Vaccine will reach North Idaho this week
For those betting the longshot that 2020 would end with some actual and meaningful good news, it looks like that wager might actually pay off.
In what President Donald Trump described as America’s “medical miracle,” the first batch of a vaccine to fend off the dreaded COVID-19 virus is en route to health care facilities across the country, including in Coeur d’Alene.
“Many of us are excited about getting the vaccine,” said Dr. Karen Cabell, chief physician executive at Kootenai Health. “The safety and efficacy data is encouraging from the studies. The level of protection is almost immediate, reducing the risk of contracting COVID by 95 percent within seven to nine days after the first dose.”
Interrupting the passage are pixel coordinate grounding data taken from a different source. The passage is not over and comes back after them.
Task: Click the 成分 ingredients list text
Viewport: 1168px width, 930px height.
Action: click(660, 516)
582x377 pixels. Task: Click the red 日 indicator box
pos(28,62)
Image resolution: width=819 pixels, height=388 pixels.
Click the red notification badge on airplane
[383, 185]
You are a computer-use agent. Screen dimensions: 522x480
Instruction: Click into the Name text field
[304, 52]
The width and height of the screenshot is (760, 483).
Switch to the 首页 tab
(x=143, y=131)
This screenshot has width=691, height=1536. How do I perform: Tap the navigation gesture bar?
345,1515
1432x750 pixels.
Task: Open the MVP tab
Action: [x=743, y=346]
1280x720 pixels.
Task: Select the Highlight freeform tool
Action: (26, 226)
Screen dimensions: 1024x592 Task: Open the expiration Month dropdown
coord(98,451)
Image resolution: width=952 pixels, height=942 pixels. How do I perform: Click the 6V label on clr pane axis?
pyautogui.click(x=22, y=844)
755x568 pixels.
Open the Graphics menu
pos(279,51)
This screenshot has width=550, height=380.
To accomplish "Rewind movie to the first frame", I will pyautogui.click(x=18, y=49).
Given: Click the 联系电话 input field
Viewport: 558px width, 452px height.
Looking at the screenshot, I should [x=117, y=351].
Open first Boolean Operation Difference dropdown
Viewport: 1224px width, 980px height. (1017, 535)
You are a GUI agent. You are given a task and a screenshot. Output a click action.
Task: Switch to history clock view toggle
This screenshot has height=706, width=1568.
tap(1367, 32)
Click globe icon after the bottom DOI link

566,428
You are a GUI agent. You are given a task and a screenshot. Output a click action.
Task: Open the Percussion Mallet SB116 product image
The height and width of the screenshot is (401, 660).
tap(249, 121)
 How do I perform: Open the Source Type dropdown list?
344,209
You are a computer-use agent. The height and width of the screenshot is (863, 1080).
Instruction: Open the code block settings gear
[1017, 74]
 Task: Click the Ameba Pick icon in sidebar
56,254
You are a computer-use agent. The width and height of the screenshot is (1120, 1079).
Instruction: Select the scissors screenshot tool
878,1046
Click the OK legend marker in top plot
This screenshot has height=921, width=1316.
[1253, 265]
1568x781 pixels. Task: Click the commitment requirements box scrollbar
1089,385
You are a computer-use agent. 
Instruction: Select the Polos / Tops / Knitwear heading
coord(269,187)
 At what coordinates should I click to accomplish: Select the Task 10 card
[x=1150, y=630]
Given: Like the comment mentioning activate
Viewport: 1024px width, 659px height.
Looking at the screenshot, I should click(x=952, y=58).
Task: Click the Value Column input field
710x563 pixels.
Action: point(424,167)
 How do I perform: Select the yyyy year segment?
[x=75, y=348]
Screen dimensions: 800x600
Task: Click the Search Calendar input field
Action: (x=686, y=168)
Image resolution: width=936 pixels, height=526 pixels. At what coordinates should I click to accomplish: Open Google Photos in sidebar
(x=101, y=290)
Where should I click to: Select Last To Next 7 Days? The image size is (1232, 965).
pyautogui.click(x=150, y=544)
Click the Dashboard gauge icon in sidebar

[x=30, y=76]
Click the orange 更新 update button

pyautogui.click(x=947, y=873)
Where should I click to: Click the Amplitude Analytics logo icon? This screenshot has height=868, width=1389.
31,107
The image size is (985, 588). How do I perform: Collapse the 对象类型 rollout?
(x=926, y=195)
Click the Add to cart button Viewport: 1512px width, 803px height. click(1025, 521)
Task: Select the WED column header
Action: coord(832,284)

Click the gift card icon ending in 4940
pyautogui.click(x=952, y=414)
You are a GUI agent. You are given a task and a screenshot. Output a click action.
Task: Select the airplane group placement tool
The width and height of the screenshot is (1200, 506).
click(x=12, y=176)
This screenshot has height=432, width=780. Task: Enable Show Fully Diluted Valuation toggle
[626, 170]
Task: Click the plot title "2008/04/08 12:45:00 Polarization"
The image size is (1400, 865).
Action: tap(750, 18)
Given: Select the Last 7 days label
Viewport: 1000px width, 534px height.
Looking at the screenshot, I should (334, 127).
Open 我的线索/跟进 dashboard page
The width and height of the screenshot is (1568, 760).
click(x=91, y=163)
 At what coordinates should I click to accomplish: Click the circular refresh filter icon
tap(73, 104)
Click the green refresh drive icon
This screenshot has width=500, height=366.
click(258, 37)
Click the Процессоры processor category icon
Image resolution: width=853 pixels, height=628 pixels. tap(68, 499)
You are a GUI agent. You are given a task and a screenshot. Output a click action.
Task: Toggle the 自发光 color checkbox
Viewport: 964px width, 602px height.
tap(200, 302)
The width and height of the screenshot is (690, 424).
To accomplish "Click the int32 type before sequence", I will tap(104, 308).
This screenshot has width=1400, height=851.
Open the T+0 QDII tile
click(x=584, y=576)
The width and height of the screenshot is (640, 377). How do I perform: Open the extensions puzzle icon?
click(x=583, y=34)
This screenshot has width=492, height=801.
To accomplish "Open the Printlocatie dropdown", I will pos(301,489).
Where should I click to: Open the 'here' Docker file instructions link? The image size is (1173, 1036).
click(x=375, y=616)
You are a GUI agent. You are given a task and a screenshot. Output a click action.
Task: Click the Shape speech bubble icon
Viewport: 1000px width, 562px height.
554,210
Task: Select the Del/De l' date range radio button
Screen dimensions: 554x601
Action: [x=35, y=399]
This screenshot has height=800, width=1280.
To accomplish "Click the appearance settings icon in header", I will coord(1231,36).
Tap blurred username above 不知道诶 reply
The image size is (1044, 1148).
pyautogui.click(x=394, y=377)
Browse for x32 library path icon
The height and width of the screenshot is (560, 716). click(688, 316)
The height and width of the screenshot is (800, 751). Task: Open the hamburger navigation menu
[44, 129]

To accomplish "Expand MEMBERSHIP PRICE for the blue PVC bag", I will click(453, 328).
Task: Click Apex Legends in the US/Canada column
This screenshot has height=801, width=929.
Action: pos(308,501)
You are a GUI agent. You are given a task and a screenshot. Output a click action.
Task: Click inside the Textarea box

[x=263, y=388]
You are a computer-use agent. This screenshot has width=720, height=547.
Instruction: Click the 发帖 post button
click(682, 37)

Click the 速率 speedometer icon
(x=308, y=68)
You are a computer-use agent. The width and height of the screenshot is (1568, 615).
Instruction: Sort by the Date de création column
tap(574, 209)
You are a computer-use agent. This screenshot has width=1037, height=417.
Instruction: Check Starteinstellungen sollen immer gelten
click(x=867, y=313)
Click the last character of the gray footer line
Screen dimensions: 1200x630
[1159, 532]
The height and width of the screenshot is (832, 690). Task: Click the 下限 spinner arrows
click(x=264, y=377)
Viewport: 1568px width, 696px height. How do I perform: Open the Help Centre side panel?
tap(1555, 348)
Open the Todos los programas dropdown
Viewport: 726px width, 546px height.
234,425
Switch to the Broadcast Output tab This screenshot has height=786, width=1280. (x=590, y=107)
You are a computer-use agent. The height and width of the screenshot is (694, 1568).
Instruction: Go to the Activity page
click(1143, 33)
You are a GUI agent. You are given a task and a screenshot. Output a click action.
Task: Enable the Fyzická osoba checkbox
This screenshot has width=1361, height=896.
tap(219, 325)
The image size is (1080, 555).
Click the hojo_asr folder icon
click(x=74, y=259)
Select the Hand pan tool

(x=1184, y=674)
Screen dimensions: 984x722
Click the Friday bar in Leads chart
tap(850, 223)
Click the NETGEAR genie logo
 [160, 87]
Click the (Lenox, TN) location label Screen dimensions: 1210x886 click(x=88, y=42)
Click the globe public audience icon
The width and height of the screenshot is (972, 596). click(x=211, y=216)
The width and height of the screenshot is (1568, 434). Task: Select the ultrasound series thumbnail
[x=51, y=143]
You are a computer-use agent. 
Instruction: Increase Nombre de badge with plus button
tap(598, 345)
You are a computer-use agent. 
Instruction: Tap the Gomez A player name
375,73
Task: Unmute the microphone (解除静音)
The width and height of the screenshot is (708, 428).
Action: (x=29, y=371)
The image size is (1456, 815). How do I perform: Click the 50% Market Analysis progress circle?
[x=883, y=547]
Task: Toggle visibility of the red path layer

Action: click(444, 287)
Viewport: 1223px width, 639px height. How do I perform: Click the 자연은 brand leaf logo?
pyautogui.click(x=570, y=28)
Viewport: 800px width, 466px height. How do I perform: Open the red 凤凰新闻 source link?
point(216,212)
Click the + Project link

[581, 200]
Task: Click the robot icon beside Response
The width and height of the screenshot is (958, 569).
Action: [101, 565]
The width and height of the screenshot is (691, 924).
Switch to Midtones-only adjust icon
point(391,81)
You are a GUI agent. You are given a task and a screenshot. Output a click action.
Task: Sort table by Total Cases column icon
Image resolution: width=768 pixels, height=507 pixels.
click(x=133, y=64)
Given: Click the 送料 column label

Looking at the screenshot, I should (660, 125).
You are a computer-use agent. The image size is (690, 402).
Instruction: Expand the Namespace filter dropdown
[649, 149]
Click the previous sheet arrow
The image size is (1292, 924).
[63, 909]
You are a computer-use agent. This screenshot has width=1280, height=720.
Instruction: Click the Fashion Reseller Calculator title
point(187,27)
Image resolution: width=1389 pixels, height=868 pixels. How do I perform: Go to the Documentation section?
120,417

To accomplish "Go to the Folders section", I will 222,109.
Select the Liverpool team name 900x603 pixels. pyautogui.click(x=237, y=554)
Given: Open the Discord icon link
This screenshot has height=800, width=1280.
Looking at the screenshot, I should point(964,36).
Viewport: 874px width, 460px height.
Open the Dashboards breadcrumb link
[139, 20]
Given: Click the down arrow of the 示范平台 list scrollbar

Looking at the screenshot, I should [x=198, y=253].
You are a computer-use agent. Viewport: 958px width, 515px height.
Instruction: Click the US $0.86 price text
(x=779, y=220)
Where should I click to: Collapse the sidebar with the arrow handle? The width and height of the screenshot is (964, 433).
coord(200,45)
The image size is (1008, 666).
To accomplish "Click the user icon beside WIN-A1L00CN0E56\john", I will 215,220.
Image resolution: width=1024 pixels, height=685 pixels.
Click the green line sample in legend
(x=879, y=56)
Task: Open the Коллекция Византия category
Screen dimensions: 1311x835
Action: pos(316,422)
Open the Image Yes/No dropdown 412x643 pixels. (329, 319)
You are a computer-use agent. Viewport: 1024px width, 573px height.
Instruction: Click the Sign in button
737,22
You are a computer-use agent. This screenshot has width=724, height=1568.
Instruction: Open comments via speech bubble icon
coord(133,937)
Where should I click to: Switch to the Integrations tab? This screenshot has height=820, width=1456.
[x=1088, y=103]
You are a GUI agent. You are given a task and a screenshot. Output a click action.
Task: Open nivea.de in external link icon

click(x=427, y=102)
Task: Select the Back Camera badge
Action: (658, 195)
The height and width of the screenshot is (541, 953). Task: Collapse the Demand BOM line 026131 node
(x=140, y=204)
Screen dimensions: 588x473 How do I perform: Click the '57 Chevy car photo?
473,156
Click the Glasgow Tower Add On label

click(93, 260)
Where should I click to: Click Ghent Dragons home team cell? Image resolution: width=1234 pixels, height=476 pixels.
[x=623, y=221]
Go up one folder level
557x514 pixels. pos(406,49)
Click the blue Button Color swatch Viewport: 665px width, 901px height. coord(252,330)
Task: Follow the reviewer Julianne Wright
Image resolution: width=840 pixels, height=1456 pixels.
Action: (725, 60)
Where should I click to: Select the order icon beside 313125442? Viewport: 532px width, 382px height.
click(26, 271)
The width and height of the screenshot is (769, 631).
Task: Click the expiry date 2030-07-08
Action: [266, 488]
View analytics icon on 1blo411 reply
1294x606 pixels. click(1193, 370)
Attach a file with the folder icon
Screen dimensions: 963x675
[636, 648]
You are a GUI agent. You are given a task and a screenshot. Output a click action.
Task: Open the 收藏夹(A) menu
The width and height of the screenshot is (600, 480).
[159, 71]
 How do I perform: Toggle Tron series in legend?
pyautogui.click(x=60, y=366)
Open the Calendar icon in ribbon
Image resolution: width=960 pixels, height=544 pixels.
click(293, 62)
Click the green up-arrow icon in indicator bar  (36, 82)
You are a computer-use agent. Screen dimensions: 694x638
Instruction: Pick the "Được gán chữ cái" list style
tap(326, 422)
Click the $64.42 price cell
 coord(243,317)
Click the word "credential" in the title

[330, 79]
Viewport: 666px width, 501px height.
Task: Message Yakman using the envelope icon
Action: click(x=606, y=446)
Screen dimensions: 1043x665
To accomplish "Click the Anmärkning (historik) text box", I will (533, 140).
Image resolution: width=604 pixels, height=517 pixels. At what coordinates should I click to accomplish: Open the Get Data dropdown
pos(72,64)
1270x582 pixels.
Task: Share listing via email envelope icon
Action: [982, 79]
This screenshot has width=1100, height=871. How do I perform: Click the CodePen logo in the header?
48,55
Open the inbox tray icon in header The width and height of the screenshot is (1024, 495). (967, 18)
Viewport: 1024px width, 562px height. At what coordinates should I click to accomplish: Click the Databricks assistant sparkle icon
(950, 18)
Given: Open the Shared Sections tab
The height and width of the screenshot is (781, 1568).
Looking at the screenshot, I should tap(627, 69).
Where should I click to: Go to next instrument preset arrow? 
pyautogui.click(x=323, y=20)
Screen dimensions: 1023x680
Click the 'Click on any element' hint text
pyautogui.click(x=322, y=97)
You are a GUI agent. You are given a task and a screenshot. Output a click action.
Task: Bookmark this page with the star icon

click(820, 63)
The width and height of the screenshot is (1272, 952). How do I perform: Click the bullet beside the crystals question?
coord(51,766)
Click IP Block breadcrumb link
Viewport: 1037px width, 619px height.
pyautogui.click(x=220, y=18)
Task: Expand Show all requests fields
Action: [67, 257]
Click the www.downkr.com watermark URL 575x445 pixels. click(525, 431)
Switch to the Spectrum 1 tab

The Food and Drug Administration issued an emergency use authorization late Friday evening after reviewing the vaccine data from drugmaker Pfizer and its partner, BioNTech. Less than 36 hours later, trucks began to roll out of Pfizer’s Kalamazoo, Mich., manufacturing plant with pallets of vaccine doses, 1,370 of which are ultimately due for Kootenai Health. Panhandle Health District said those 1,370 are part of the roughly 2,000 doses North Idaho will see in the initial shipment.
Idaho’s first doses — which total 13,650 statewide — will first go to frontline health care workers serving COVID patients, as dictated by the state’s vaccine advisory committee. Frontline staff and residents and staff of long-term care centers, the facilities impacted the hardest by the disease that has killed more than 1.6 million people worldwide, are also part of that initial population able to get vaccinated.
Andrea Nagel, Kootenai Health spokeswoman, acknowledged the initial 1,370 doses will not cover the 3,000-plus employees at the community hospital, but that the hospital’s goal is for all front line workers to be vaccinated by the end of the year, thanks to a second batch of doses expected to be shipped out in the closing weeks of 2020. It’s a timeline Elke Shaw-Tulloch, Idaho’s public health officer and Division of Public Health administrator, said should come to fruition without a hitch.
“We are thrilled to finally have vaccine in hand to get vaccinations started,” Tulloch said in a statement.
After that initial group, distribution will then go to certain medical professionals, followed by certain essential workers, including first responders, pre-K-12 school staff and day care workers, correctional and detention facility staff, food processing workers, grocery store employees, members of the Idaho National Guard, and then essential workers unable to telecommute.
No definitive timeline has been given for that next round of essential workers, or for the rest of the public, as production can’t be determined until the FDA decides whether to authorize the Moderna vaccine, which would accelerate production numbers.
The Pfizer vaccine — not unlike the Moderna vaccine, which is still awaiting its own emergency use authorization — is a two-dose treatment, with Pfizer’s second dose prescribed to come three weeks after the initial injection. Pfizer and BioNTech have estimated they will have produced roughly 50 million doses of the vaccine by the end of this year, with projections of 1.3 billion doses by the end of 2021.
“I think there will be a general sense of relief as we move through this process," Cabell said.